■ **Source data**

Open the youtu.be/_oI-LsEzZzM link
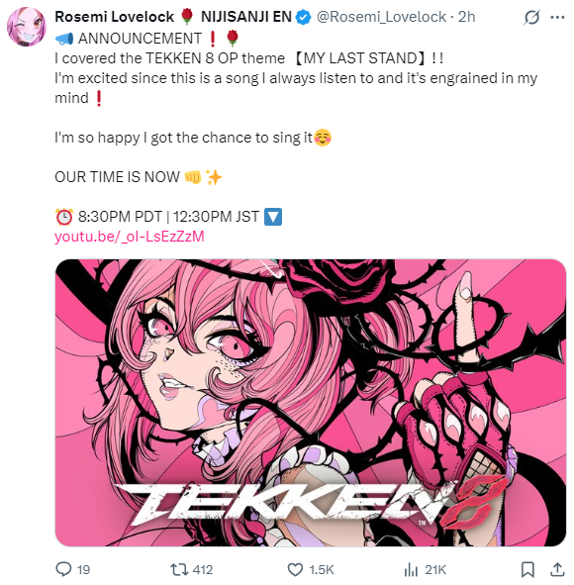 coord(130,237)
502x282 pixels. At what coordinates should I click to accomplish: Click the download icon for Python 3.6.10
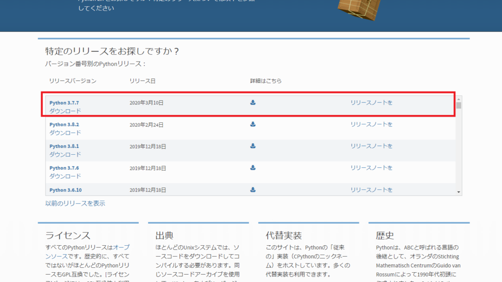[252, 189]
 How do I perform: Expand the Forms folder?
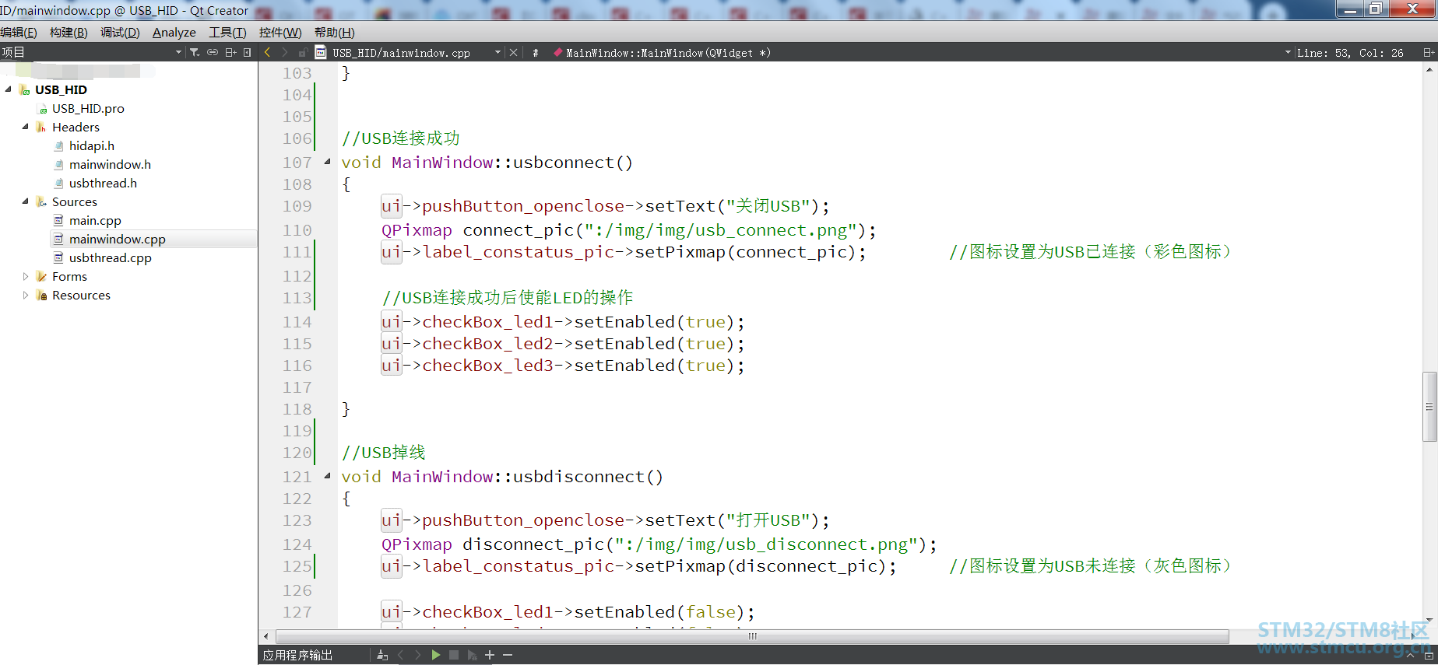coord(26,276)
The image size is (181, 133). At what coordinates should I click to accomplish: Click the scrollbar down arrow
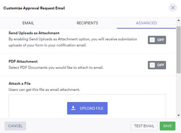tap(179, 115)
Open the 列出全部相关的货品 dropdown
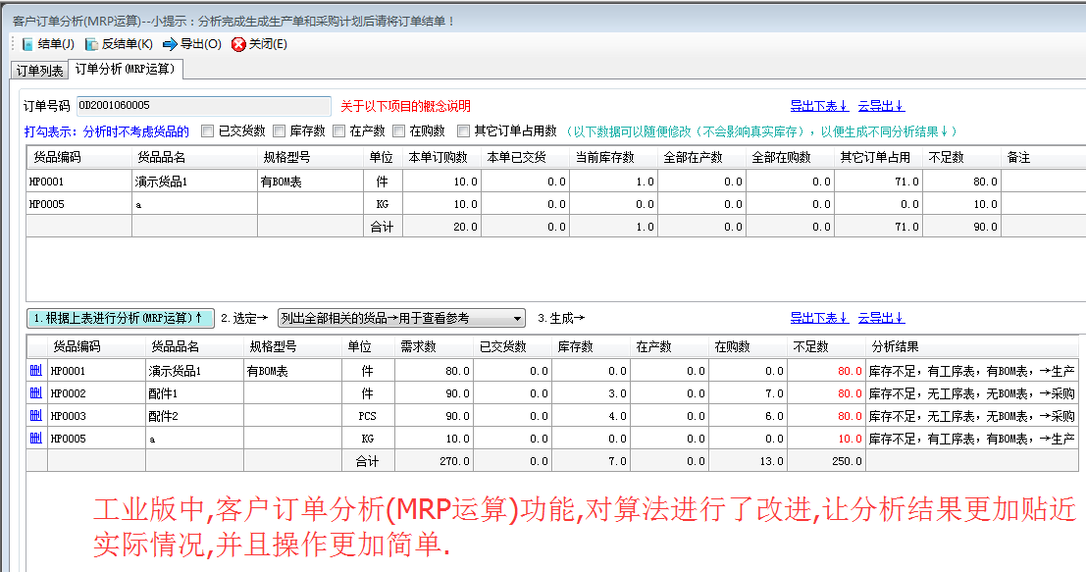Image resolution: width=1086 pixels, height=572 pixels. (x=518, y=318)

■ **Exercise brief**
Without the pictures, repeat every record above exactly as written.

■ **Answer to the exercise**
Open the youtu.be/_oI-LsEzZzM link
 coord(130,237)
502x282 pixels. At what coordinates should I click to accomplish: Click the download icon for Python 3.6.10
[252, 189]
 How do I perform: Expand the Forms folder?
coord(26,276)
The image size is (181, 133). At what coordinates should I click to accomplish: Click the scrollbar down arrow
tap(179, 115)
Open the 列出全部相关的货品 dropdown
Image resolution: width=1086 pixels, height=572 pixels. (x=518, y=318)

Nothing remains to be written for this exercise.